The Range Rover is off the roundabout and taking the first turn off in the photo!

Indeed, but I’d say the back of your trailer was miles from the outer kerb, and that your tractor had not followed the outer kerb very closely. It is ambiguous I admit, but not in a way that is favourable to you. The proper line for you to have taken on a narrow laned roundabout would have been almost as if you were turning left like the Range Rover, and then at the last possible moment, steer sharply right so that you continue around the roundabout instead of crossing the give way line.

MickyB666:

Rjan:
The tarmac seam shows just how far the trailer has cut into the car driver.

To the best of my knowledge tarmac seams are not put there to accurately mark out lanes.

There’s a surprisingly close correlation, because when a tarmac machine lays a roundabout, it tends to do it in two concentric rings which track the inner and outer edges, not by taking a straight line through the roundabout and then manually infilling the difference between a rectangular slab of tarmac and the circular shape of the carriageway. The seams are also a weak point of high wear, so they tend to lay them in such a way that they effectively replicate the road markings (albeit on smaller roundabouts there may be no actual markings).

Rjan:
… the OP’s own front wheels are about a similar distance away from the outer kerb, as the car’s are from the inner.

What photo’s are you looking at? You are just having a giggle now, right?

I was taking you serious until now! :unamused:

The one with the red car in the background. It looks like your tractor (because of its position relative to the kerb, with its front n/s wheel a grid’s width away) has not used the full outer range of the carriageway (although it’s possible you had reasons, it’s not clear from the photos). I know that red car may have arrived after the collision, but his bumper I’d have been only inches away from if I’d been negotiating that roundabout based on an approach in the left of two lanes. It’s only by going so wide with the tractor, that you’d hope keep your trailer wheels in your lane (if it were possible). At a glance (although I’m certainly not sure), I’d say your tractor went nowhere near as wide as the red car.

Richard R:
No joking implied I just can’t figure out why a car that had room to manoeuvre away from the trailer safely so they both can pass wouldn’t, I will stick with my gut feeling and I bet there’s a claim in post for whiplash.

They’ve both moved slightly beyond the pinch point (and of course contact has occurred, with the car’s wing mirror has been lost and the bodywork stoved in on that side), so I think at the narrowest point it would have been narrower than the photo suggests.

• Data block
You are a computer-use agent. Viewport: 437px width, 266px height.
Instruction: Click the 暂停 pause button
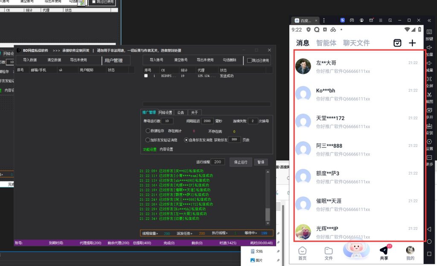tap(261, 162)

• Required actions
1. Repeat the part of the roundabout discussion that opens with the words containing "There’s a surprisingly" and closes with "no actual markings).", word for word.
2. According to the roundabout discussion, how does a tarmac machine tend to lay a roundabout?
The listing comes from a separate source.

• Problem solutions
1.
There’s a surprisingly close correlation, because when a tarmac machine lays a roundabout, it tends to do it in two concentric rings which track the inner and outer edges, not by taking a straight line through the roundabout and then manually infilling the difference between a rectangular slab of tarmac and the circular shape of the carriageway. The seams are also a weak point of high wear, so they tend to lay them in such a way that they effectively replicate the road markings (albeit on smaller roundabouts there may be no actual markings).

2. In two concentric rings that track the inner and outer edges.